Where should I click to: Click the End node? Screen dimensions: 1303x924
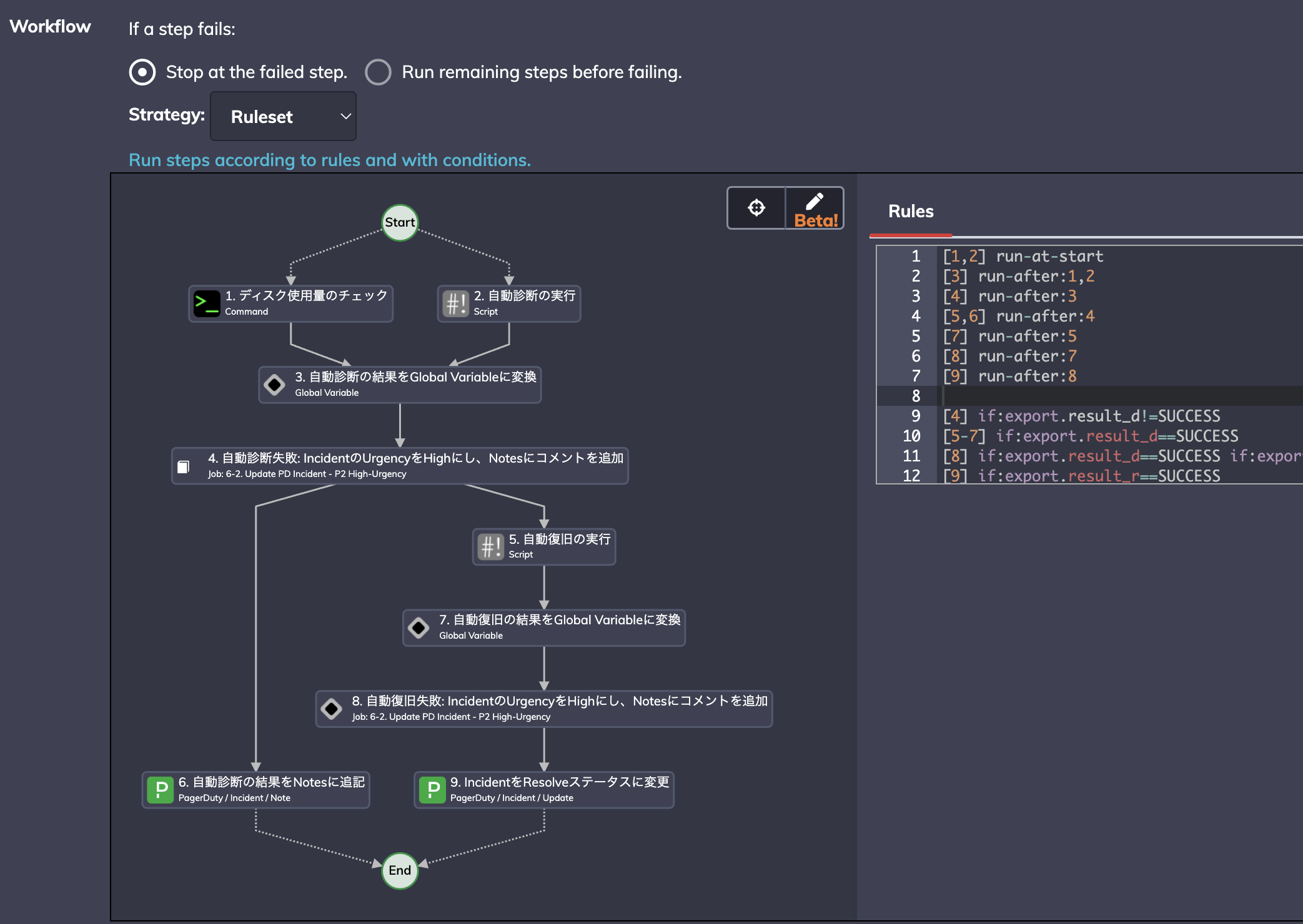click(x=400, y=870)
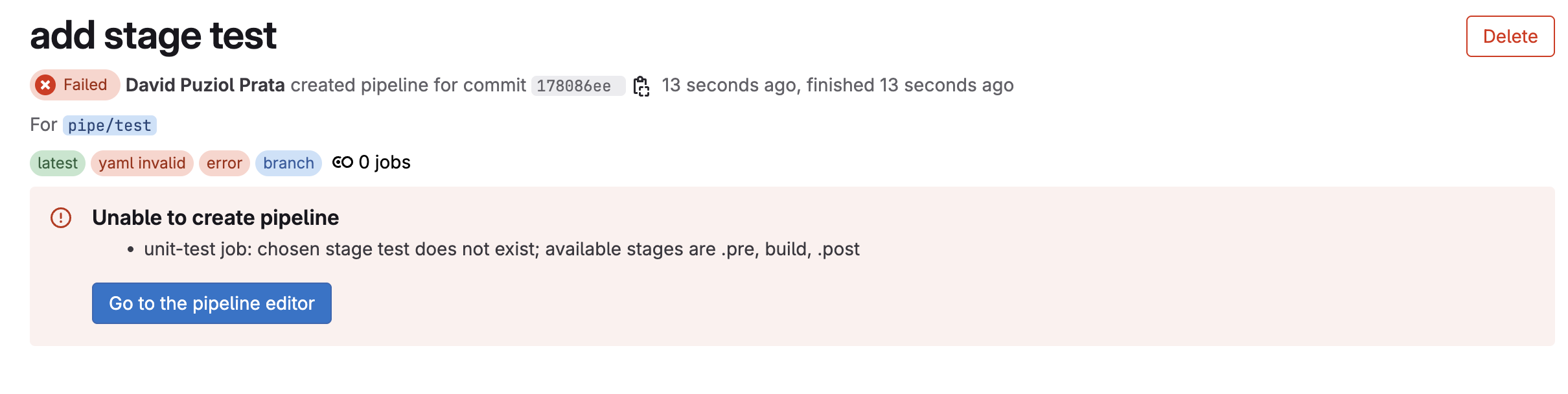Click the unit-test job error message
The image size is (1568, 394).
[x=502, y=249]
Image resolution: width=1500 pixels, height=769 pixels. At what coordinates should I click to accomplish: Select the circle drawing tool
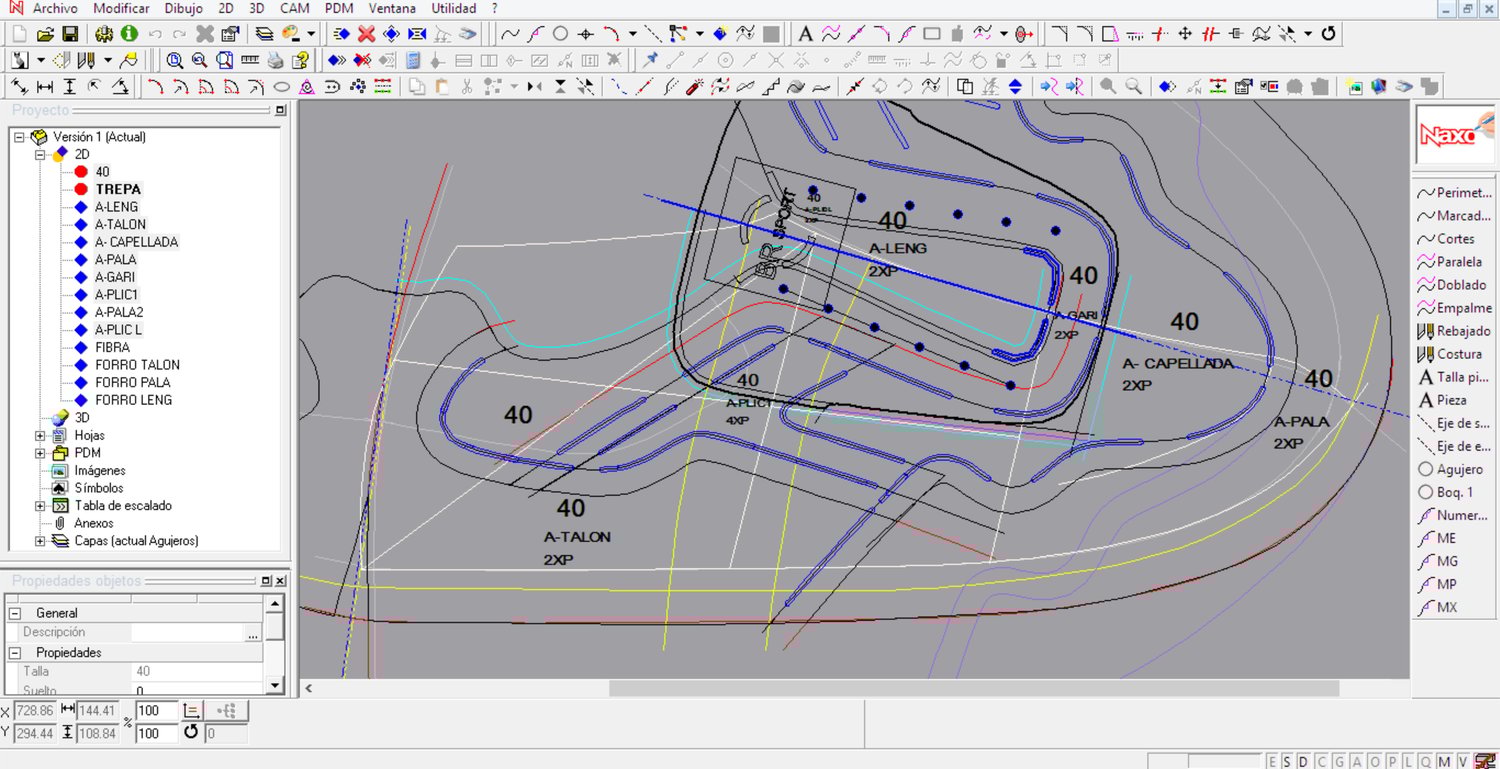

- **STATED EXERCISE**
Select each line above that contains the word "should" and copy it out. Case counts.

- **ANSWER**
Where should I click to: Click the End node? Screen dimensions: 1303x924
Image resolution: width=1500 pixels, height=769 pixels. At what coordinates should I click to accomplish: Select the circle drawing tool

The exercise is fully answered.